Ask Me Anything Call On FSCI: Reproducibility theory and practice. 18th December 2019 @ 15:00-16:00 UTC /10:00-11:00 EDT/07:00-08:00 PST
The Early Career and Engagement Interest Group (ECEIG) of the Research Data Alliance (RDA) presents this month's "Ask me Anything" meeting; the Early Career and Engagement Interest Group (ECEIG) has been formed within RDA with a focus on connecting with and supporting early career professionals both within and outside RDA. The "Ask me Anything" meetings are hosted on a monthly basis, addressing topics that might be of general interest to ECRs - this month's AMA is dedicated to:
FSCI: Reproducibility theory and practice
Dr. Anita Bandrowski trained as a neurophysiologist at UCR and Stanford, however moved to bioinformatics with the human genome project at Celera Inc., seeing that high throughput science has much to teach biologists. Dr. Bandrowski works at the FAIR Data Informatics Lab at UCSD and is also an instructor for the FSCI summer institute, teaching the Research Reproducibility in Theory and Practice course https://www.force11.org/fsci/2019/course-abstracts#AM3. This course focuses on issues of reproducibility in research from a broad perspective. Dr. Bandrowski is also one of the founders of and oversees the Research Resource Identifiers (RRIDs) project https://scicrunch.org/resources – which provides a Resource Identification Portal supporting new guidelines for Rigor and Transparency in biomedical publications.
If you are interested in attending please note that registration is required:
The talk will be held online on Wednesday, December 18th at 15:00-16:00 UTC (10:00-11:00 EDT)
*Click here to find out the time of the event in your time zone.
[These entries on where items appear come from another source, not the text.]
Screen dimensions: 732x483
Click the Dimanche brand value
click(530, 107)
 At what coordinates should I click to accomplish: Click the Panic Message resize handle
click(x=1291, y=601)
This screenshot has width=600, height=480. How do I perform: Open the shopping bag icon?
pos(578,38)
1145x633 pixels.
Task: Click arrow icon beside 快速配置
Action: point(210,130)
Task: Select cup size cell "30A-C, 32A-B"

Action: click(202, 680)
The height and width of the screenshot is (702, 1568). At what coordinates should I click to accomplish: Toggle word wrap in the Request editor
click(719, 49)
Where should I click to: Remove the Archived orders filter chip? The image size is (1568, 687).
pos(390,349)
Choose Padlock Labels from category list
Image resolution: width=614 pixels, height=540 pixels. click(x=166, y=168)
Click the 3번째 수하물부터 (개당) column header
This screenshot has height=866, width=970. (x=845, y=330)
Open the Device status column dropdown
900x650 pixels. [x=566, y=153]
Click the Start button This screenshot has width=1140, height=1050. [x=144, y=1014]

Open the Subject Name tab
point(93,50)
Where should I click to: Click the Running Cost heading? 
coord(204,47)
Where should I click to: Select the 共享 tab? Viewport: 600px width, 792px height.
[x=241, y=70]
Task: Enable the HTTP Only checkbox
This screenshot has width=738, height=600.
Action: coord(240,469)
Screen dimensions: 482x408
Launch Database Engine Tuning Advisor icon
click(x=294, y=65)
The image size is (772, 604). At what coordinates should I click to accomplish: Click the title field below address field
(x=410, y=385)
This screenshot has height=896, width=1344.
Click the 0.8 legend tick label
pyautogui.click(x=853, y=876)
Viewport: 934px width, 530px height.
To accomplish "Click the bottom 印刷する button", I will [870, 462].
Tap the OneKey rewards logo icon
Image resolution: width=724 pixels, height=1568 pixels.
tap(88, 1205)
Short bio from Dr. Bandrowski
I am a neurophysiologist by training, but for the past decade I have been working in the area of informatics to increase access to and utilization of neuroscience data. Just as science was able to harness the power of the printing press to foster scientific communication and collaboration, we must now establish the means for communicating and utilizing the digital technologies for scientific communication and discovery. For this reason, I have been working in the area of knowledge representation in the neurosciences within the Neuroscience Information Framework (NIF). I am the scientific lead of the NIF project, which under my direction has grown into the largest source of neuroscience data and tools on the web. Through NIF and my neuroscience background, I have a unique global perspective on issues in data sharing and utilization in the neurosciences and have gained considerable insight and expertise in working with diverse biomedical data. We have recently extended the NIF framework to develop data portals for NIDDK (dkNET) and the RRID community portal. I serve as the lead for the Resource Identification Initiative, a FORCE11, the Future of Research Communications and e-Scholarship, group dedicated to transforming scholarly communication. RRIDs are unique identifiers for Key Biological Resources, aggregated by our group from community databases and requested from authors in participating journals, including Cell, eLife and others. My background in working in Neuroscience data, bioinformatics and ontology development makes me well suited to lead SciCrunch, a technology startup focused on making sense of big biological data.